● **REGISTROS DEL CONJUNTO**
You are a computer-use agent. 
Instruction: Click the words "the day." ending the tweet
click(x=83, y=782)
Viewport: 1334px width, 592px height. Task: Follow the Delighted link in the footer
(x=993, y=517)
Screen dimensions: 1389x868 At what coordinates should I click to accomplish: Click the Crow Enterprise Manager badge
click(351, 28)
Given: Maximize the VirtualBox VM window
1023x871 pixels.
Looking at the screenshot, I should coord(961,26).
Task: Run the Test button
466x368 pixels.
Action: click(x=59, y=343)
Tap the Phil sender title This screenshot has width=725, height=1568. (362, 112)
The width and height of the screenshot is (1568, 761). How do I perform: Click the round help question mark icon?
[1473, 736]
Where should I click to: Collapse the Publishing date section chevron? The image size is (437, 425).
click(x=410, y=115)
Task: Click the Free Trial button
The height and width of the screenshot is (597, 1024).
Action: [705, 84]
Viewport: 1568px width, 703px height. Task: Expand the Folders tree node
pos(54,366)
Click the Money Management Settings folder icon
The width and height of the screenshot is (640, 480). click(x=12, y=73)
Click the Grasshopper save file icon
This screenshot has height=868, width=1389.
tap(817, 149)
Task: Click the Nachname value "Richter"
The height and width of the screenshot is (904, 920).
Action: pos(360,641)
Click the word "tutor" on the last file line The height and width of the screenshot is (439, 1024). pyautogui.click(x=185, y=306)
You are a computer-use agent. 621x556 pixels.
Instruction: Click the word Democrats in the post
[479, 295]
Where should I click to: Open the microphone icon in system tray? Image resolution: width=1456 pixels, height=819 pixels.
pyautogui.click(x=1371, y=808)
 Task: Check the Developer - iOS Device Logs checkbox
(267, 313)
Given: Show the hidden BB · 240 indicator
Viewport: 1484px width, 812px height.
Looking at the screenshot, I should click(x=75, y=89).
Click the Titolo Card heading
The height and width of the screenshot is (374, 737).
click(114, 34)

● **QUÉ SE PIDE**
Vuelve a escribir estas líneas tal como aparecen. La copia abarca todos los registros.

● **RESULTADO A CONTINUACIÓN**
You are a computer-use agent. 
Instruction: Click the words "the day." ending the tweet
click(x=83, y=782)
Viewport: 1334px width, 592px height. Task: Follow the Delighted link in the footer
(x=993, y=517)
Screen dimensions: 1389x868 At what coordinates should I click to accomplish: Click the Crow Enterprise Manager badge
click(351, 28)
Given: Maximize the VirtualBox VM window
1023x871 pixels.
Looking at the screenshot, I should coord(961,26).
Task: Run the Test button
466x368 pixels.
Action: click(x=59, y=343)
Tap the Phil sender title This screenshot has width=725, height=1568. (362, 112)
The width and height of the screenshot is (1568, 761). How do I perform: Click the round help question mark icon?
[1473, 736]
Where should I click to: Collapse the Publishing date section chevron? The image size is (437, 425).
click(x=410, y=115)
Task: Click the Free Trial button
The height and width of the screenshot is (597, 1024).
Action: [705, 84]
Viewport: 1568px width, 703px height. Task: Expand the Folders tree node
pos(54,366)
Click the Money Management Settings folder icon
The width and height of the screenshot is (640, 480). click(x=12, y=73)
Click the Grasshopper save file icon
This screenshot has height=868, width=1389.
tap(817, 149)
Task: Click the Nachname value "Richter"
The height and width of the screenshot is (904, 920).
Action: pos(360,641)
Click the word "tutor" on the last file line The height and width of the screenshot is (439, 1024). pyautogui.click(x=185, y=306)
You are a computer-use agent. 621x556 pixels.
Instruction: Click the word Democrats in the post
[479, 295]
Where should I click to: Open the microphone icon in system tray? Image resolution: width=1456 pixels, height=819 pixels.
pyautogui.click(x=1371, y=808)
 Task: Check the Developer - iOS Device Logs checkbox
(267, 313)
Given: Show the hidden BB · 240 indicator
Viewport: 1484px width, 812px height.
Looking at the screenshot, I should click(x=75, y=89).
Click the Titolo Card heading
The height and width of the screenshot is (374, 737).
click(114, 34)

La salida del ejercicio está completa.